Thursday, May 23, 2013

Richard Wagner, Father of Modern Music.


Over the years like many artists, I like to paint accompanied by classic music. My favourite composer has been J S Bach, mainly because I find his mathematical structure and discipline soothing, helping me decide what to do next. Anyone who has followed this blog over the years will know my artistic vision moves between different extremes. At one moment controlled and planed, at others free to run where the moment take me in an expressionist manner. Music among all the art forms has a presence that you can not ignore, unlike a painting you do not wish to engage with you may shut you eyes or turn away. This of course is not possible with Wagner, whether you like it or not his music fills the entire space wanted or not.

Years ago in my youth, I became addicted to Japanese Koto and Shakuhachi music, a sound that seems to grow on me. I would start my day with a little meditation, lying on the floor and let the sound of the koto drift over me and carry me away on a spiraling snake of smoke that wove its way ever upwards through forest and mountain imagery. This was very influential at the time as I began to hear music in visual terms, a taint that has remained over the years. Which bring me to Wagner who celebrated his 200th birthday the other day, if it is possible for him to celebrate such an event. Poor Wagner has had a lot to put up with over the years, his association with German National Socialism has not helped. Considering he died in 1883 nearly 35 years before Hitler's rise to power, it has always seemed absurd to me that in some quarters he is tared with such a  brush.  In Australia all German music was banned from being put to air on the radio during World War II, and only a few years ago the Israeli public went into melt down at the mere suggestion that a Wagner composition should be included in a concert, such it would seem is the power of music.
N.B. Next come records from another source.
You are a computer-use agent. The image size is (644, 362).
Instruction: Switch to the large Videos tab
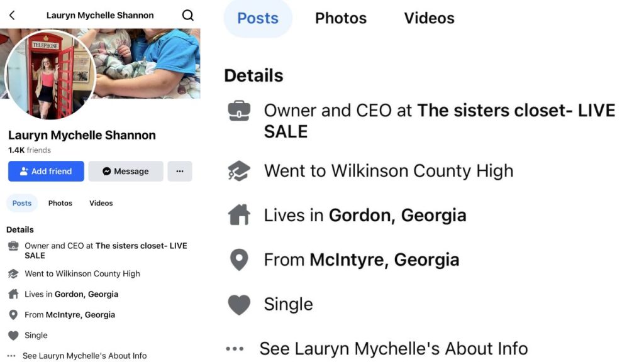point(429,18)
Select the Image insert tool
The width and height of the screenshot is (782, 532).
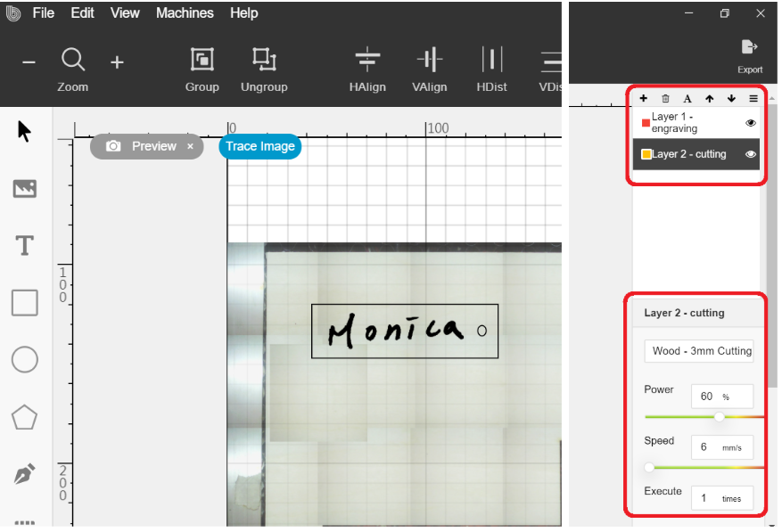[24, 188]
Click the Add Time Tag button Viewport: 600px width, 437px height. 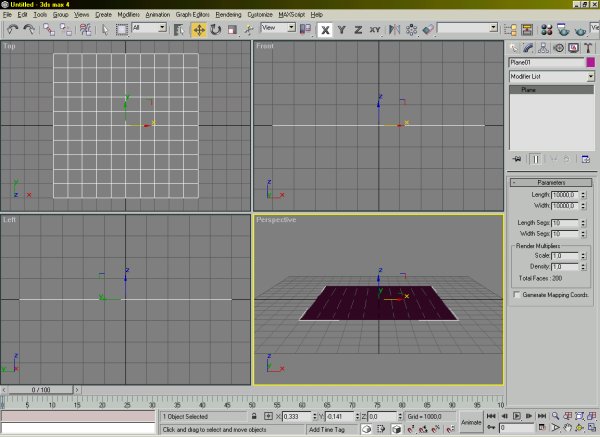[x=328, y=429]
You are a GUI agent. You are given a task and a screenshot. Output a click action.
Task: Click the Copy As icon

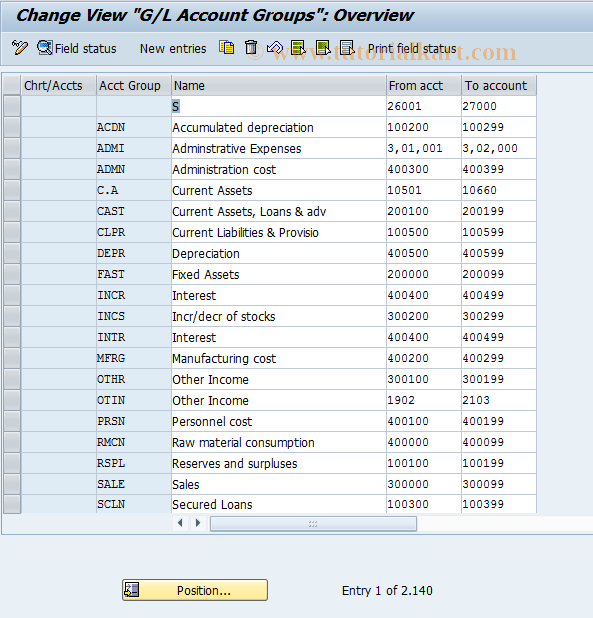pos(227,48)
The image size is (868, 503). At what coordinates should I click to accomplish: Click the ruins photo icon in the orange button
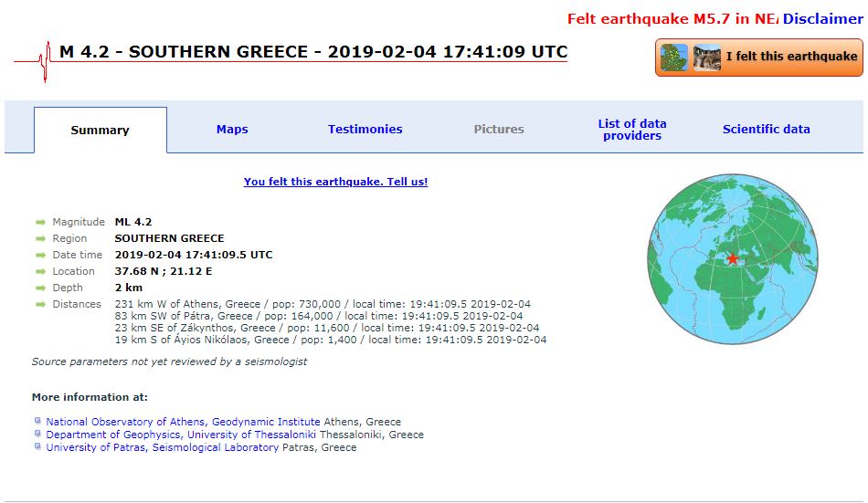[706, 57]
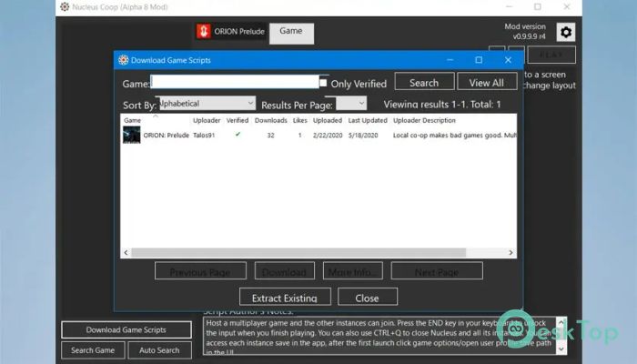Click the red ORION Prelude game icon
The image size is (637, 364).
(x=203, y=31)
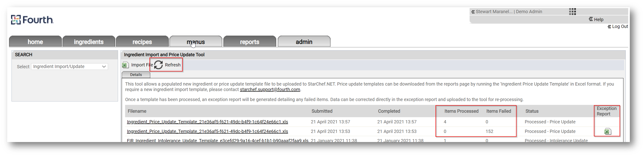Click the user profile icon beside Stewart Maranel
Viewport: 644px width, 156px height.
click(x=473, y=12)
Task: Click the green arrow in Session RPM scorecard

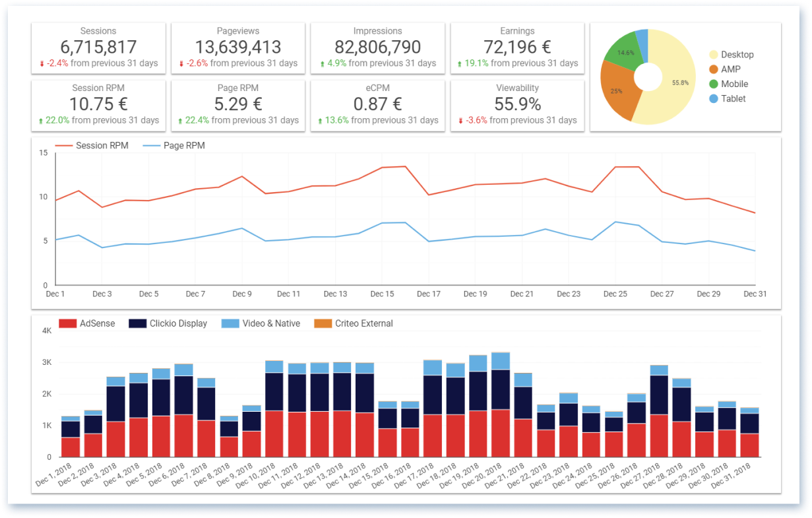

Wagner was interested in the grand picture and set a new course for musical composition. He liked to lead his listeners slowly into the folds and half hidden melodies of his works. A rich tapestry that at times overwhelms our senses as his music takes control of self. There seems to be no boundaries between the music and the world around us. This very quality of course is what was so attractive to later political figures, for it allowed them to move the masses on an unprecedented scale, to meld them to their will. Wagner leads us with large letters into his world that becomes our world as well, melding into one. This is what I like so much about Wagner, the sense of the grand picture the expansive vision.
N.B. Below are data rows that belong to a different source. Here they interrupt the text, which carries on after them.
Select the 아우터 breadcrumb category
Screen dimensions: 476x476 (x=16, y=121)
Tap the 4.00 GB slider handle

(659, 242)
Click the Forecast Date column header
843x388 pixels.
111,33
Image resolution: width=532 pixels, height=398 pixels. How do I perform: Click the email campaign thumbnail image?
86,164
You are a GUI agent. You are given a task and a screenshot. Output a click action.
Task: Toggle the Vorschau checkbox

This afternoon as I listened to The Flying Dutchman, Overture, a work based on his own experience in a stormy voyage on the Baltic in 1839. An experience that he felt would see the end in both his and his wife's death. Anyone who has ever experience a serious storm at sea, and I mean serious will relate to this work, the shrill of the wind in the rigging, the crushing raging strength of the waves against the ship's sides, often followed by a dreaded still moment of silence.

Music is capable of influencing our physical, mental, and emotional state in a direct way, we can not look away. Wagner has this capacity to suggest through musical forms, ideas and characteristic special to him. It has a completeness and purpose all of it's own. His music has not however always been popular, Berlioz, once suggested that Tristen und Isolde was a degenerate work, yet today it stands of one of Wagner's master composition.